## PROVIDED DATA

=======

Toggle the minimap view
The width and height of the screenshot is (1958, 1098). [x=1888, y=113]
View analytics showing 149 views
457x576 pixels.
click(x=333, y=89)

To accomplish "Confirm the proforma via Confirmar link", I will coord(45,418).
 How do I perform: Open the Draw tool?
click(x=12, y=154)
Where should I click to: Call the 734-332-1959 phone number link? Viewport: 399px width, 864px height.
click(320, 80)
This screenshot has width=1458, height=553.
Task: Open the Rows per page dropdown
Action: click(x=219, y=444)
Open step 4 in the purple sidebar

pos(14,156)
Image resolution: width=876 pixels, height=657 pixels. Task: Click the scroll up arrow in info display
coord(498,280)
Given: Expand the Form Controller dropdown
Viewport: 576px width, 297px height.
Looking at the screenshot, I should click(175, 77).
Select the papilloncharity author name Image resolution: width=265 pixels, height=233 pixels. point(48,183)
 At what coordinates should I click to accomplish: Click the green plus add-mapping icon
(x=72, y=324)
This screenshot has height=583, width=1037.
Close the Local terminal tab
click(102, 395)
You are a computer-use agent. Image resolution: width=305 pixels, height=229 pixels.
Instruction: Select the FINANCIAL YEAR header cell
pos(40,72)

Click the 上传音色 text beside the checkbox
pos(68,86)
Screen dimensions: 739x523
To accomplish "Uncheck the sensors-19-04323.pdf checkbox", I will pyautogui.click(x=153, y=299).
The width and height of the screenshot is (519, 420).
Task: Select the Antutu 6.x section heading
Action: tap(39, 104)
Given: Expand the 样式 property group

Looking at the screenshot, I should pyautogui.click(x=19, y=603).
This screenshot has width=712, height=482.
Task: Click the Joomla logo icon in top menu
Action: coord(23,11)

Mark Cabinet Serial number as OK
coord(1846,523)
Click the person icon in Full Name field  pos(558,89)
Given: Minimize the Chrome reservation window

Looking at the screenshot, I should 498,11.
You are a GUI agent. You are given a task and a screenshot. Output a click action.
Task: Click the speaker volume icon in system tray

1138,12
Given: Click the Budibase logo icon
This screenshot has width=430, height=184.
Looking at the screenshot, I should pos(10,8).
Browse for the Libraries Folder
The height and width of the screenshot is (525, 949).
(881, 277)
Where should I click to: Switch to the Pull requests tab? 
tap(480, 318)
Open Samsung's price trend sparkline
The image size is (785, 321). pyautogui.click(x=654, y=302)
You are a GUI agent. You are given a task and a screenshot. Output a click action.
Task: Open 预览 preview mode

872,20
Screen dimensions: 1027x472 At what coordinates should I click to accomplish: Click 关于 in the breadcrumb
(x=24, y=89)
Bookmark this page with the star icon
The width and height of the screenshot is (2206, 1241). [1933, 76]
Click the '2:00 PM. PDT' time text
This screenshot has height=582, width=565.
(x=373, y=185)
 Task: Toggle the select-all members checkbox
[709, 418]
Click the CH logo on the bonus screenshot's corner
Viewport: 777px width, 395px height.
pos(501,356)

=======

## GOAL OF THE EXERCISE
Repeat all of the material above, line for line, without changing a character.

## EXERCISE RESPONSE
Toggle the minimap view
The width and height of the screenshot is (1958, 1098). [x=1888, y=113]
View analytics showing 149 views
457x576 pixels.
click(x=333, y=89)

To accomplish "Confirm the proforma via Confirmar link", I will coord(45,418).
 How do I perform: Open the Draw tool?
click(x=12, y=154)
Where should I click to: Call the 734-332-1959 phone number link? Viewport: 399px width, 864px height.
click(320, 80)
This screenshot has width=1458, height=553.
Task: Open the Rows per page dropdown
Action: click(x=219, y=444)
Open step 4 in the purple sidebar

pos(14,156)
Image resolution: width=876 pixels, height=657 pixels. Task: Click the scroll up arrow in info display
coord(498,280)
Given: Expand the Form Controller dropdown
Viewport: 576px width, 297px height.
Looking at the screenshot, I should click(175, 77).
Select the papilloncharity author name Image resolution: width=265 pixels, height=233 pixels. point(48,183)
 At what coordinates should I click to accomplish: Click the green plus add-mapping icon
(x=72, y=324)
This screenshot has height=583, width=1037.
Close the Local terminal tab
click(102, 395)
You are a computer-use agent. Image resolution: width=305 pixels, height=229 pixels.
Instruction: Select the FINANCIAL YEAR header cell
pos(40,72)

Click the 上传音色 text beside the checkbox
pos(68,86)
Screen dimensions: 739x523
To accomplish "Uncheck the sensors-19-04323.pdf checkbox", I will pyautogui.click(x=153, y=299).
The width and height of the screenshot is (519, 420).
Task: Select the Antutu 6.x section heading
Action: tap(39, 104)
Given: Expand the 样式 property group

Looking at the screenshot, I should pyautogui.click(x=19, y=603).
This screenshot has width=712, height=482.
Task: Click the Joomla logo icon in top menu
Action: coord(23,11)

Mark Cabinet Serial number as OK
coord(1846,523)
Click the person icon in Full Name field  pos(558,89)
Given: Minimize the Chrome reservation window

Looking at the screenshot, I should 498,11.
You are a GUI agent. You are given a task and a screenshot. Output a click action.
Task: Click the speaker volume icon in system tray

1138,12
Given: Click the Budibase logo icon
This screenshot has width=430, height=184.
Looking at the screenshot, I should pos(10,8).
Browse for the Libraries Folder
The height and width of the screenshot is (525, 949).
(881, 277)
Where should I click to: Switch to the Pull requests tab? 
tap(480, 318)
Open Samsung's price trend sparkline
The image size is (785, 321). pyautogui.click(x=654, y=302)
You are a GUI agent. You are given a task and a screenshot. Output a click action.
Task: Open 预览 preview mode

872,20
Screen dimensions: 1027x472 At what coordinates should I click to accomplish: Click 关于 in the breadcrumb
(x=24, y=89)
Bookmark this page with the star icon
The width and height of the screenshot is (2206, 1241). [1933, 76]
Click the '2:00 PM. PDT' time text
This screenshot has height=582, width=565.
(x=373, y=185)
 Task: Toggle the select-all members checkbox
[709, 418]
Click the CH logo on the bonus screenshot's corner
Viewport: 777px width, 395px height.
pos(501,356)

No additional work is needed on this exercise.